→ **What is being asked**: Give the data below again exactly, and drop each picture from it.

→ **Exercise data**:
_ _ _ _ _
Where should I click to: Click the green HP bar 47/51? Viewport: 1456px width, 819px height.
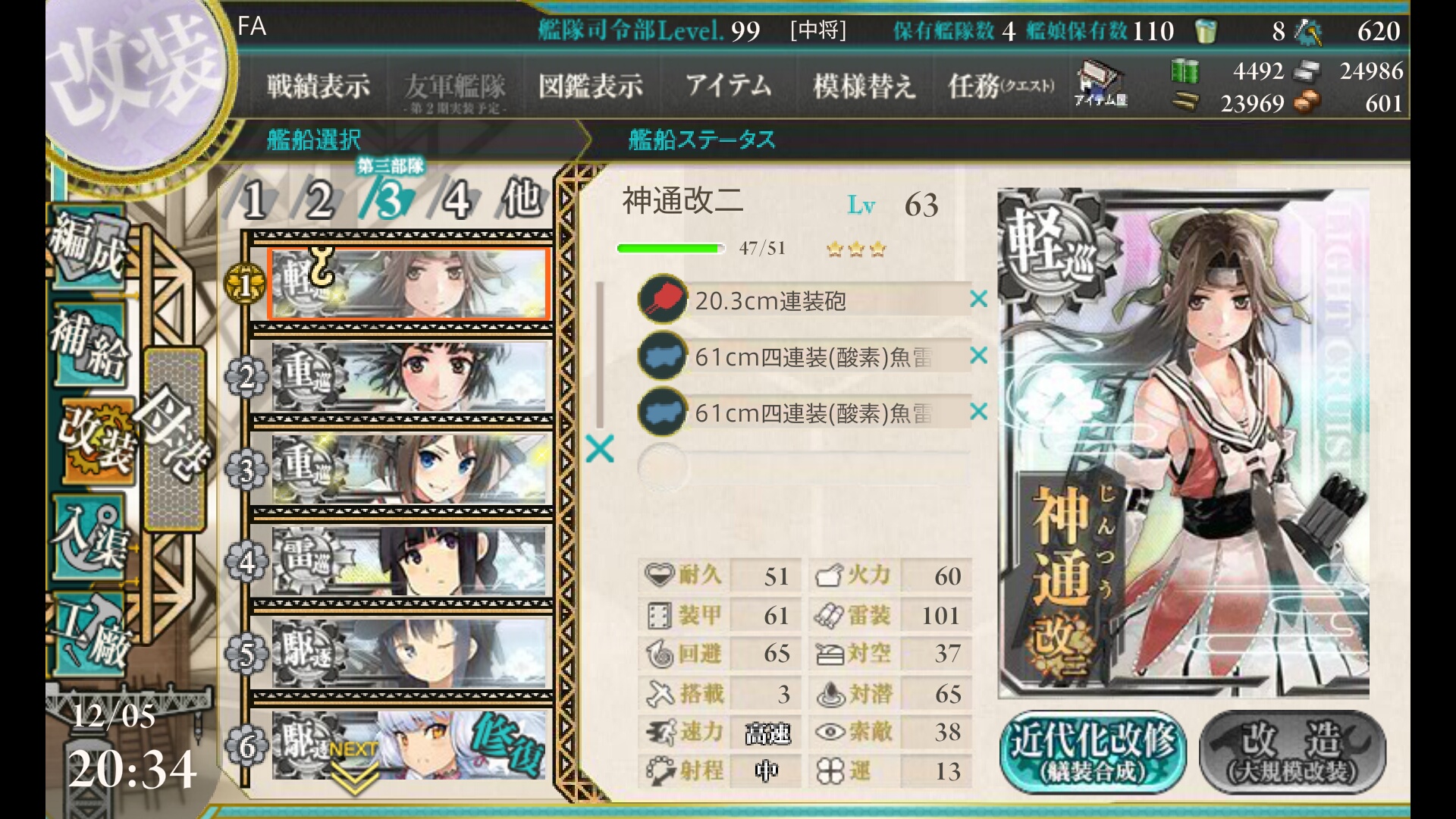670,248
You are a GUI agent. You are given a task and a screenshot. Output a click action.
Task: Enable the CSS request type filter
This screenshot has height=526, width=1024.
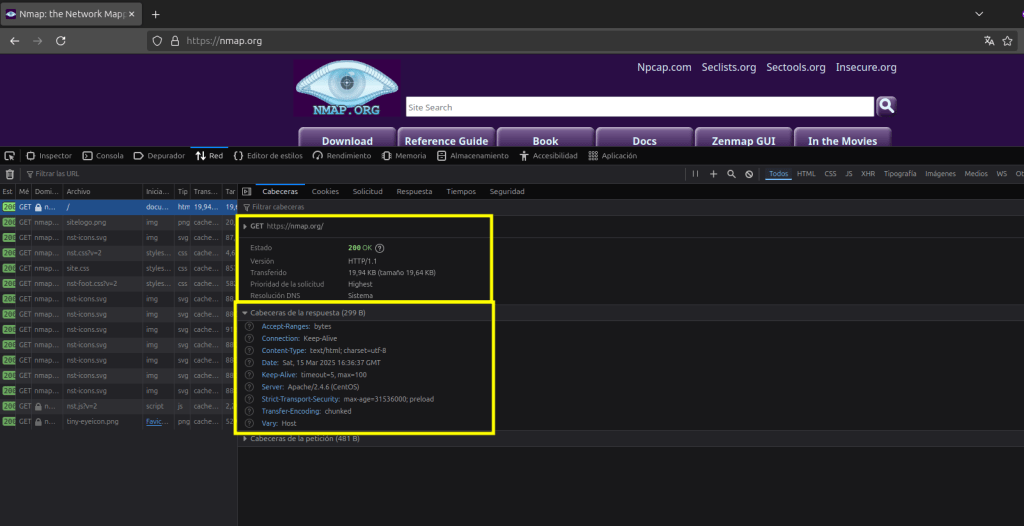(830, 174)
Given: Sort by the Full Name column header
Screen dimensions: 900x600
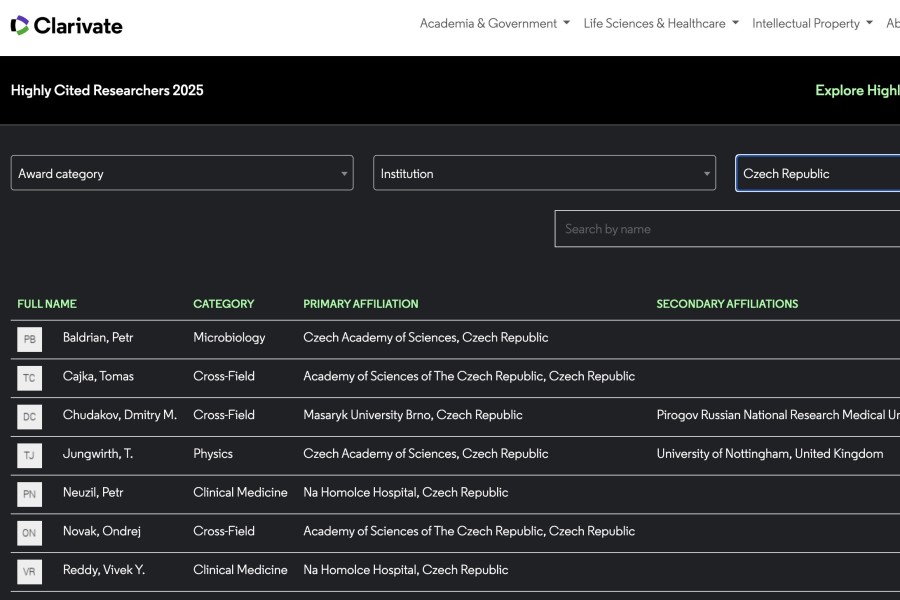Looking at the screenshot, I should point(47,304).
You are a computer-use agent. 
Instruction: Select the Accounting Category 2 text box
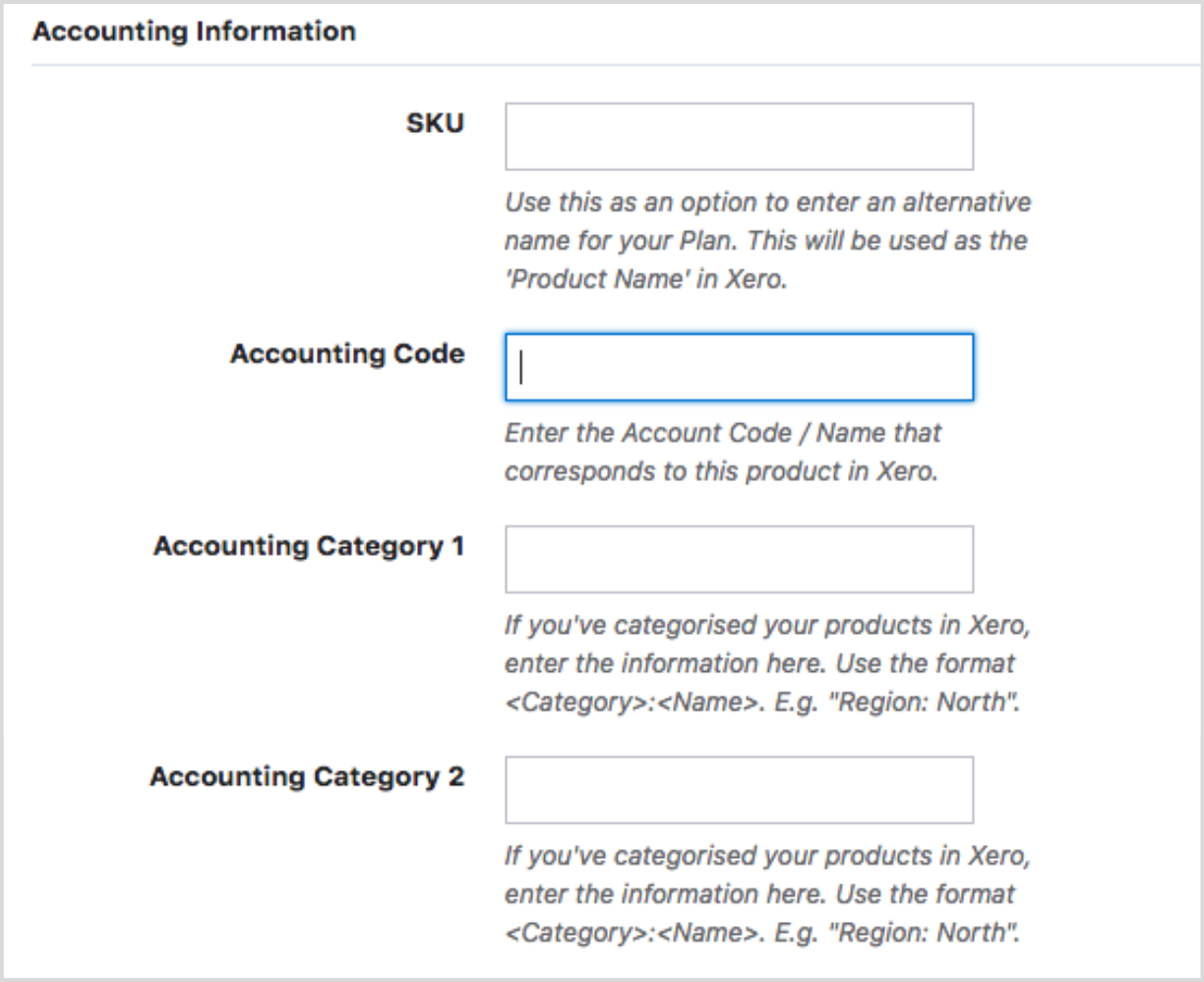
_ _ _ _ _
→ **The answer**:
Where should I click to: Click the green HP bar 47/51? Viewport: 1456px width, 819px height.
670,248
You are a GUI agent. You are given a task and a screenshot. Output a click action.
Task: Enable the CSS request type filter
This screenshot has height=526, width=1024.
(830, 174)
Given: Sort by the Full Name column header
Screen dimensions: 900x600
Looking at the screenshot, I should point(47,304).
You are a computer-use agent. 
Instruction: Select the Accounting Category 2 text box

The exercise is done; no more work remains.